*ASSIGNMENT:* Wherever a line of the listing holds the string "heading", copy that line.

————

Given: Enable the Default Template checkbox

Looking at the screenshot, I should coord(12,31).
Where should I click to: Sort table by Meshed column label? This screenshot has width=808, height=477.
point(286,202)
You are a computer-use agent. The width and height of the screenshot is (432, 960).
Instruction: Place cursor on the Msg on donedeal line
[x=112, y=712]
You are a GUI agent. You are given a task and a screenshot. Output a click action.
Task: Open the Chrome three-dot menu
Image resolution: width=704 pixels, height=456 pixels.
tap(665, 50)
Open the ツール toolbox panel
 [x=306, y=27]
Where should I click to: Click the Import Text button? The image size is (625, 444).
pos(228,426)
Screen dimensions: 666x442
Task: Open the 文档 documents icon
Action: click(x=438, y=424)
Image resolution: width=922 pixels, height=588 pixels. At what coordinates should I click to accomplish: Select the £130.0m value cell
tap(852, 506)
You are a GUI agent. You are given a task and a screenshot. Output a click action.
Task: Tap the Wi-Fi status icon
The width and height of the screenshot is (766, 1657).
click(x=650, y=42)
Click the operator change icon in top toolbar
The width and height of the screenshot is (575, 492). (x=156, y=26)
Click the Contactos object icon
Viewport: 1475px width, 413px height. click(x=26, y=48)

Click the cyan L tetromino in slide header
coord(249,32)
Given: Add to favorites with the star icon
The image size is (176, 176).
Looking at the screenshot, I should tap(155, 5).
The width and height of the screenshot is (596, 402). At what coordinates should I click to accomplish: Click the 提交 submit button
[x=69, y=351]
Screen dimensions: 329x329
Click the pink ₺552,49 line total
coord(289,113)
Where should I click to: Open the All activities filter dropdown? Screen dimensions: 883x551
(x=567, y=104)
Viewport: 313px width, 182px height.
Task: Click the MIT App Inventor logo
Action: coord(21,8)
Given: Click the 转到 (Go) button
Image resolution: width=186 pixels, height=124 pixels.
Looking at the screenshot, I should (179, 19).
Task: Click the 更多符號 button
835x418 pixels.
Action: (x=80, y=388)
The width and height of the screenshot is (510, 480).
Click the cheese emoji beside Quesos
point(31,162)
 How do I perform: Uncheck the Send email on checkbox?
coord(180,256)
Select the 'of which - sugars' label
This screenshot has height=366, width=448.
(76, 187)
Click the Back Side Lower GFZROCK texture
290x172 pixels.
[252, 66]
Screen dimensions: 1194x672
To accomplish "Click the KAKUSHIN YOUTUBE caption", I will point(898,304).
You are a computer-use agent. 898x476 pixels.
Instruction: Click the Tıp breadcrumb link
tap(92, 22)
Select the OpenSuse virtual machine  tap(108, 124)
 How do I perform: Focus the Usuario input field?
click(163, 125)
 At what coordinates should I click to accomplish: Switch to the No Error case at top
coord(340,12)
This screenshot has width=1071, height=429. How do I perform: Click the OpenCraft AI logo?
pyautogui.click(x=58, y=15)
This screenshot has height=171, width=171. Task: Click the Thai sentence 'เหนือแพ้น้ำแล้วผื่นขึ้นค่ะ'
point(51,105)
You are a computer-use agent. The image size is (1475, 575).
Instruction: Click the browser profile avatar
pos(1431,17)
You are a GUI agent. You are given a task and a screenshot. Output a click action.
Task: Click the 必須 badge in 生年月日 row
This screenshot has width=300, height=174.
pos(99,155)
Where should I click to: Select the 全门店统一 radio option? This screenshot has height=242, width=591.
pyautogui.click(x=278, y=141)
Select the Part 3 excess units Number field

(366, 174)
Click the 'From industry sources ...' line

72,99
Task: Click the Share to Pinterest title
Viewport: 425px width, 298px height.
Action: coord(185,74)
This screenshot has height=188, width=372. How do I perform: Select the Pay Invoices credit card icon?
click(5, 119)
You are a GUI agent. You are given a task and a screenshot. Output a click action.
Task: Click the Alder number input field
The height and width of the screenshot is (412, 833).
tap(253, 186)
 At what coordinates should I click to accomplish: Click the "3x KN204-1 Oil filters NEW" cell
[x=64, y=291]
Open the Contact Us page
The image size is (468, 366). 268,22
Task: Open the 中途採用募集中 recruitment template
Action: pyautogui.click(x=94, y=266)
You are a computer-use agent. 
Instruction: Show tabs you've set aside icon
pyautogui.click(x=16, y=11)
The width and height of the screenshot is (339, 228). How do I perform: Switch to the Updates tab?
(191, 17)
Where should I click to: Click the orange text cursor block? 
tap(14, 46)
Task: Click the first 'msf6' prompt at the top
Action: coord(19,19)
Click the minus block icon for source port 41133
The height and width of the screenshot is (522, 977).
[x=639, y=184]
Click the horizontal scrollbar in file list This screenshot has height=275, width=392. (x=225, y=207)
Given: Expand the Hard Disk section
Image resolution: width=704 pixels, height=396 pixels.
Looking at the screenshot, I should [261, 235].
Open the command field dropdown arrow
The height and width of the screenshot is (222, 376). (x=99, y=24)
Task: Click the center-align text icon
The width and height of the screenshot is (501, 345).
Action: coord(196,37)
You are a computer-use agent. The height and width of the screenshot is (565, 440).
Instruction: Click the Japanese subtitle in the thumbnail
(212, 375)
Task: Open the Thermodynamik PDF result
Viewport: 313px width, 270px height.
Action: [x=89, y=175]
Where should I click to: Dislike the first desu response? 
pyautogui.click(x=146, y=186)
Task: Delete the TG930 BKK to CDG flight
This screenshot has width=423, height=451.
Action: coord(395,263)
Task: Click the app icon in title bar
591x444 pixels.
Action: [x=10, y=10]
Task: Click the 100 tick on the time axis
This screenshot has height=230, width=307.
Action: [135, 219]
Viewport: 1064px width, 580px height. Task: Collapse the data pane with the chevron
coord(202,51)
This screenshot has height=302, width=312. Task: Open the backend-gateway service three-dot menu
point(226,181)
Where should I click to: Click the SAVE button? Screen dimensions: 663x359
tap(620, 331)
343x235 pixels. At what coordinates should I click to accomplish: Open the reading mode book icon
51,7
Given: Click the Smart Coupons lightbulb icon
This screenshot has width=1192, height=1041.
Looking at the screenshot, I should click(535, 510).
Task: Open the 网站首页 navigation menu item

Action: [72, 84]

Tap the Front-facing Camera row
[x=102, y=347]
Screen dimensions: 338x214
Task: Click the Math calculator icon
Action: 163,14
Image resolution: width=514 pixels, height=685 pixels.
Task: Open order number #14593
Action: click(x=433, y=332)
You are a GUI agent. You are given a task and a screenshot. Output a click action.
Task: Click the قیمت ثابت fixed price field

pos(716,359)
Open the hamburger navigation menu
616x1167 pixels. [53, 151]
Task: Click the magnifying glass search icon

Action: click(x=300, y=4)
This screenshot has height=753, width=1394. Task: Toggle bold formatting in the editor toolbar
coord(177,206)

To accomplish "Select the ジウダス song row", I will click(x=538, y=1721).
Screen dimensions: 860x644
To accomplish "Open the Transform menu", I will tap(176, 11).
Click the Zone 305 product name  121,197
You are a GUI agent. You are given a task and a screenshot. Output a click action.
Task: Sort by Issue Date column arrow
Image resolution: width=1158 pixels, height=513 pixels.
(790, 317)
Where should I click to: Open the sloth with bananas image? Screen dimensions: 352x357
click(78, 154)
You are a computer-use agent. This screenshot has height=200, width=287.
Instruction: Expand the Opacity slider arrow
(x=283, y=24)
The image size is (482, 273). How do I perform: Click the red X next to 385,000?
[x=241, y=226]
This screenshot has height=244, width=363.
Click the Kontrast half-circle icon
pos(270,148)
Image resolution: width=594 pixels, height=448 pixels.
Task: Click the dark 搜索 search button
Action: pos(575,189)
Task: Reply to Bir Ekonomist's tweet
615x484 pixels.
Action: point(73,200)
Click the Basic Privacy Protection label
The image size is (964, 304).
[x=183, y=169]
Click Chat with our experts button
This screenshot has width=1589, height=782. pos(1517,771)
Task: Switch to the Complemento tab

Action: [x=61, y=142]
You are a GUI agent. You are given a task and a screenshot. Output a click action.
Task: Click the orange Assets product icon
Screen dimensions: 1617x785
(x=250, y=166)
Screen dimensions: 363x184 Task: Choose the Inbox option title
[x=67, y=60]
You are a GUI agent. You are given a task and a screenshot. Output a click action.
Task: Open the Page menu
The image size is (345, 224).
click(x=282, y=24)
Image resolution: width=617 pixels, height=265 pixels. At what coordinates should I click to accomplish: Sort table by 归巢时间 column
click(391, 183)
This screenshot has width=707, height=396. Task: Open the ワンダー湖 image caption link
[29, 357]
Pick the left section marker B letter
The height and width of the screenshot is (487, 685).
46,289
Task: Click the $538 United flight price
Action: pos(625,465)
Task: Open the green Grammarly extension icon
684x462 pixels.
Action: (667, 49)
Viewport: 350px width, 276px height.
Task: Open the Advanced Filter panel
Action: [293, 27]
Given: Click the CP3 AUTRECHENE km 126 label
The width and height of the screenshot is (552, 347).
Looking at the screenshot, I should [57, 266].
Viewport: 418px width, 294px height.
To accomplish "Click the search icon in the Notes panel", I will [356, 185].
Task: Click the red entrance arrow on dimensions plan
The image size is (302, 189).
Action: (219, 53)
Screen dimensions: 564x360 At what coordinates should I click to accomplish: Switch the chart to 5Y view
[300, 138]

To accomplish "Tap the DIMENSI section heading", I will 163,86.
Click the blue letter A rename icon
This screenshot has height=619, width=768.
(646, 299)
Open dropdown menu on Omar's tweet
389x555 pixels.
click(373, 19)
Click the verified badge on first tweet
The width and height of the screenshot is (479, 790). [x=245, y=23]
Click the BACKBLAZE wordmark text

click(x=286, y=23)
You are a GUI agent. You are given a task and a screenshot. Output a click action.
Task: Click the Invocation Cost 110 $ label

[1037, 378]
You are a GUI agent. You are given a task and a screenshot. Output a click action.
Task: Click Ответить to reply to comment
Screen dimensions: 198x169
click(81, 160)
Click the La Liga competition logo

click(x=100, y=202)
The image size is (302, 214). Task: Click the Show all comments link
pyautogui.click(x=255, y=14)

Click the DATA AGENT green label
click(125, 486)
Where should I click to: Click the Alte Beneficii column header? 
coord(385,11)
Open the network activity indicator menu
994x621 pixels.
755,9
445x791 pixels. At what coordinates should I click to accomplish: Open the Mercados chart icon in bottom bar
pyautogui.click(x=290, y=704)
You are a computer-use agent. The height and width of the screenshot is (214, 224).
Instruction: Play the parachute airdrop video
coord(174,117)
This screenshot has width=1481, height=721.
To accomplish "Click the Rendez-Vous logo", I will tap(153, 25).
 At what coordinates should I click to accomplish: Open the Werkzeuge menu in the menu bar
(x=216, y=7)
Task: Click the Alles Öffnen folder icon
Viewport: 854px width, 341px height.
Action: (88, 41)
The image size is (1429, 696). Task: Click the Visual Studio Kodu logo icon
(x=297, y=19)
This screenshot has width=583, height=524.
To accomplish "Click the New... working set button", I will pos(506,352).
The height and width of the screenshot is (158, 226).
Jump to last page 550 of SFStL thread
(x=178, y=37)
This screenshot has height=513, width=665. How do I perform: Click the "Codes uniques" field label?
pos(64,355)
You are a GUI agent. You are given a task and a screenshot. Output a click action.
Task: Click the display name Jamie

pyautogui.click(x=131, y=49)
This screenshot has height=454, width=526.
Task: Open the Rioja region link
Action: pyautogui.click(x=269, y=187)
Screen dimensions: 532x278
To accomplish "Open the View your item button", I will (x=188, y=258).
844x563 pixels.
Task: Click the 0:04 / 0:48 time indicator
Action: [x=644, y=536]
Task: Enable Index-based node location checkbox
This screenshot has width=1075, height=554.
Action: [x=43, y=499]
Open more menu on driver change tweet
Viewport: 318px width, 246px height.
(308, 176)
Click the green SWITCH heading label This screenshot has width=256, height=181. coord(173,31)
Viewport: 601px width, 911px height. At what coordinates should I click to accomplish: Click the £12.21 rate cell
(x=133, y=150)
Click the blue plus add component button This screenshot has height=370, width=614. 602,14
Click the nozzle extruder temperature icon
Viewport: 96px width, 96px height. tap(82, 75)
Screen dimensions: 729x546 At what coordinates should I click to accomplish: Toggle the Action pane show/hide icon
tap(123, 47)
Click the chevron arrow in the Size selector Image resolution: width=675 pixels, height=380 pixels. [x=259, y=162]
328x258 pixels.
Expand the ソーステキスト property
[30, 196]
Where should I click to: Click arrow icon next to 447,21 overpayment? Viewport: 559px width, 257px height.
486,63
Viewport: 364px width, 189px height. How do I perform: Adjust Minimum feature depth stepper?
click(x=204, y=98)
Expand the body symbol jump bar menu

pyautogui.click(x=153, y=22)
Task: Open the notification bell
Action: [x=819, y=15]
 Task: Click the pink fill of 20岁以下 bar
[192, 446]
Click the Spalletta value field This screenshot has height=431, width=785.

————

*RESULT OF THE TASK:*
To accomplish "Tap the DIMENSI section heading", I will 163,86.
Click the green SWITCH heading label This screenshot has width=256, height=181. coord(173,31)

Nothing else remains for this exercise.